══ Passage
Five questions about the research programme Citizenship, Migration and Global Transformations
The research teams have been set up, collaborations have been initiated, projects kicked off, the first start-up grants have been received and the websites are up and running. The Citizenship, Migration and Global Transformations programme, which consists of the two pillars Social Citizenship and Migration and Global Transformations and Governance Challenges, is beginning to take shape. Time for a closer look at the programme via coordinators Olaf van Vliet and Antonaeta Dimitrova.
What does the incentive programme entail?
Olaf van Vliet: 'In the Social Citizenship and Migration programme, we investigate how developments in the field of immigration and social citizenship offer challenges and opportunities for the governance of societies. Various issues related to citizenship (e.g. housing, social conflicts over ideologies, exercising rights) have become more complex as a result of recent developments in immigration. These issues have, of course, been studied before, but not sufficiently in conjunction and not from different, integrated perspectives. Major social issues concerning citizenship and migration require an interdisciplinary approach. In this programme, researchers from various disciplines work together: public administration, economics, law, history and anthropology.
════
══ Supplied material
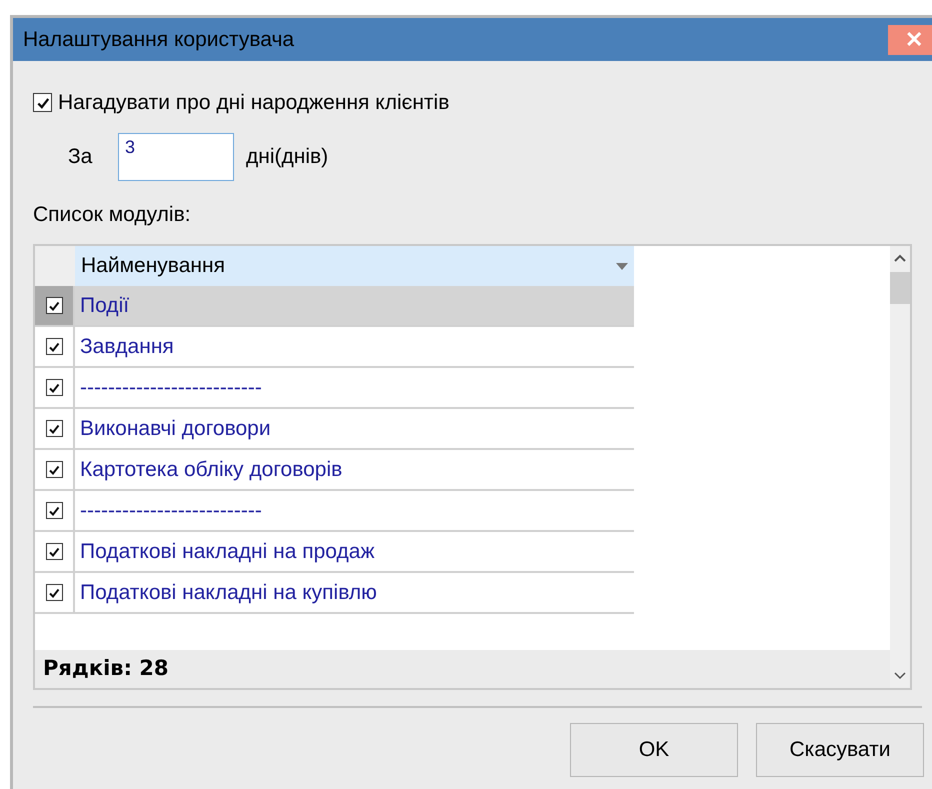  I want to click on window-title: Налаштування користувача, so click(158, 40).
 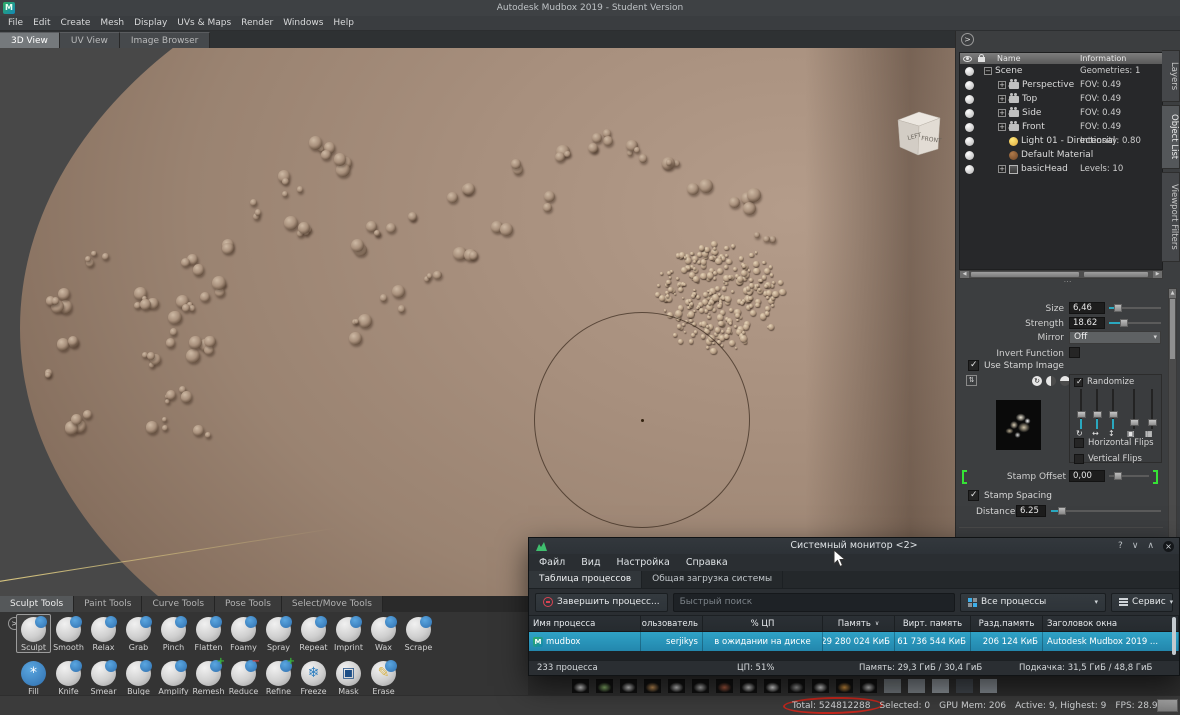 I want to click on use-stamp-image-checkbox, so click(x=974, y=366).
════
→ How to complete this task
Please give the text on the research programme again, starting at "What does the" and ending at "history and anthropology.", with "anthropology" swapped for "sociology". The data above comes from a separate source.

→ Exercise response
What does the incentive programme entail?
Olaf van Vliet: 'In the Social Citizenship and Migration programme, we investigate how developments in the field of immigration and social citizenship offer challenges and opportunities for the governance of societies. Various issues related to citizenship (e.g. housing, social conflicts over ideologies, exercising rights) have become more complex as a result of recent developments in immigration. These issues have, of course, been studied before, but not sufficiently in conjunction and not from different, integrated perspectives. Major social issues concerning citizenship and migration require an interdisciplinary approach. In this programme, researchers from various disciplines work together: public administration, economics, law, history and sociology.